Dans ce contexte, et compte tenu de l’offre déjà existante, les entreprises peuvent dès aujourd’hui intégrer les solutions de Cloud Computing dans leurs stratégies et ce dans plusieurs domaines d’usage : le support du prototypage d’applications et de progiciels, la mise en œuvre d’applications sur le Web, la messagerie et la collaboration, le développement et le test de systèmes avant leur déploiement, et enfin bien sûr dans le cas d’applications de type SaaS.
Il restera à définir clairement et complètement le contrat entre l’entreprise et le fournisseur, qui pourra largement s’inspirer de l’Infogérance mais devra préciser en particulier le protocole d’ »élasticité » de l’offre, c'est-à-dire comment la consommation de ressources est comptabilisée et sur quelles bases réelles elle est facturée.

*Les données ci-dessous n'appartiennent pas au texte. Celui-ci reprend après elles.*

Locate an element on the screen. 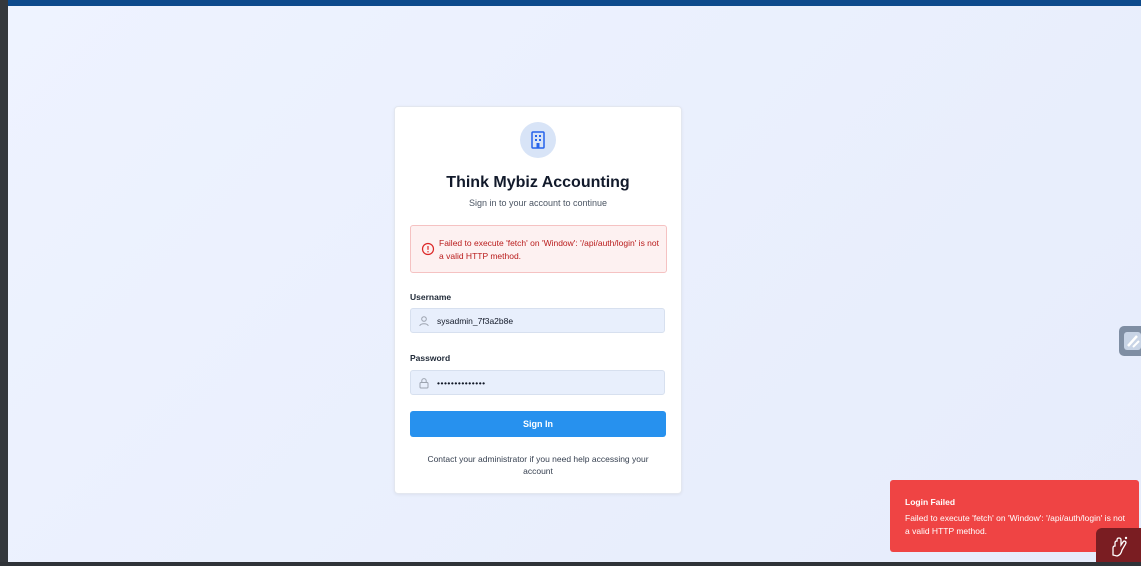 This screenshot has width=1141, height=566. toast-title: Login Failed is located at coordinates (930, 502).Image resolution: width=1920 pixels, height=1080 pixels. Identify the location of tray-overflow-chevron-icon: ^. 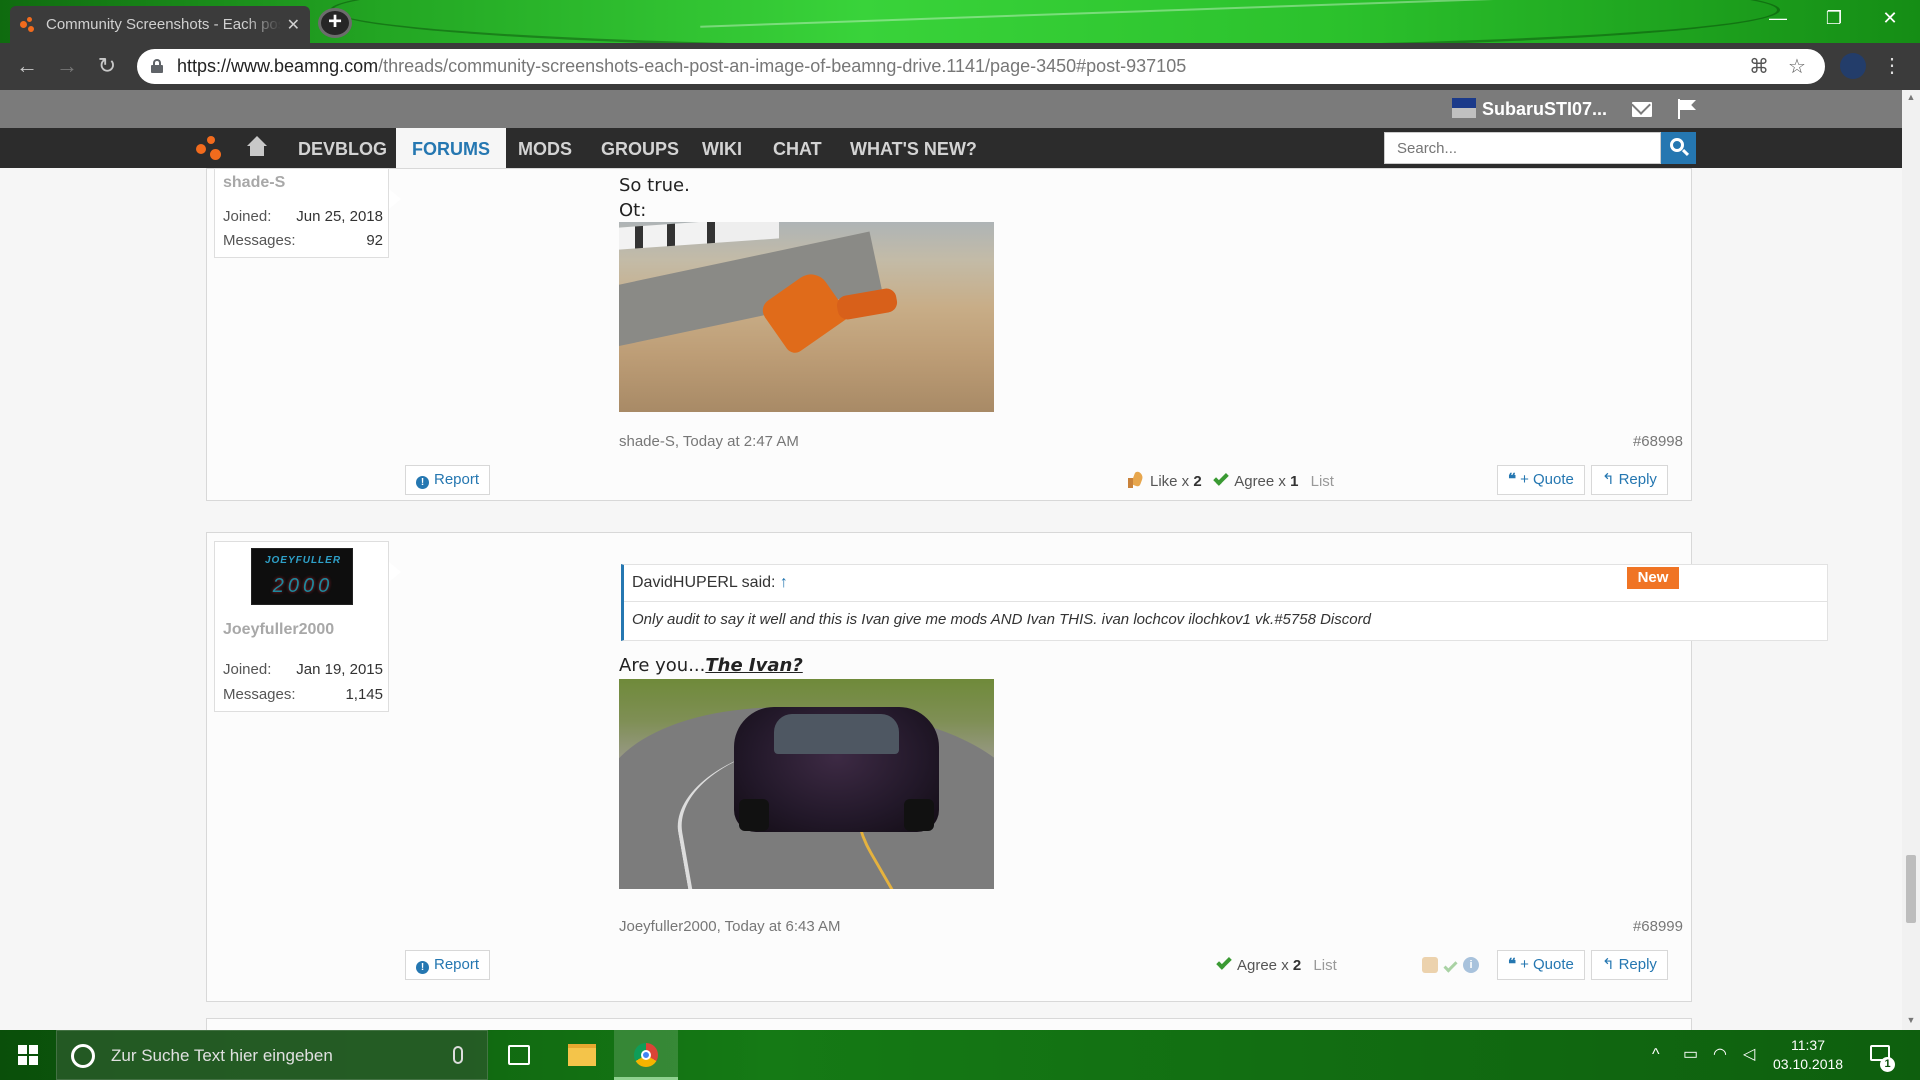
(1656, 1055).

L’arrivée à maturité de ce marché devrait passer par de profondes réorganisations, en particulier dans les services , domaine dans lequel des opportunités apparaitront, comme l’intermédiation. Cette activité consistera soit à fournir des prestations complémentaires qui font défaut chez les fournisseurs de Cloud Computing retenus (authentification, habilitation, sécurité, règles d’usage, …), soit à consolider plusieurs services de fournisseurs différents, à assurer des services d’intégration des données, de fédération d’identité, d’intermédiation, et à leur adjoindre également les mêmes services complémentaires que ci-dessus.
La situation actuelle du marché du Cloud Computing reste très embryonnaire, morcelée et marquée par le SaaS, même si les grandes manœuvres ont commencé (l’accord récent entre EMC, CISCO et VMWare en est un parfait exemple). Les logiciels classiques implantés en entreprise représentent encore un volume d’investissement treize fois plus important que le SaaS, et la seule offre de CRM de Salesforce.com représente 14,6 % de la dépense globale en SaaS des entreprises (Source : Gartner).
Le marché du Cloud Computing a encore du chemin à accomplir afin d’atteindre un niveau de maturité suffisant. Comme le soulignait au cours de son interview Alan MATULA, CIO de Shell International , interrogé sur sa position face au Cloud Computing : « Pour l’instant les fournisseurs ne nous parlent que de technologie, nous verrons lorsqu’ils nous décrirons les business cases ».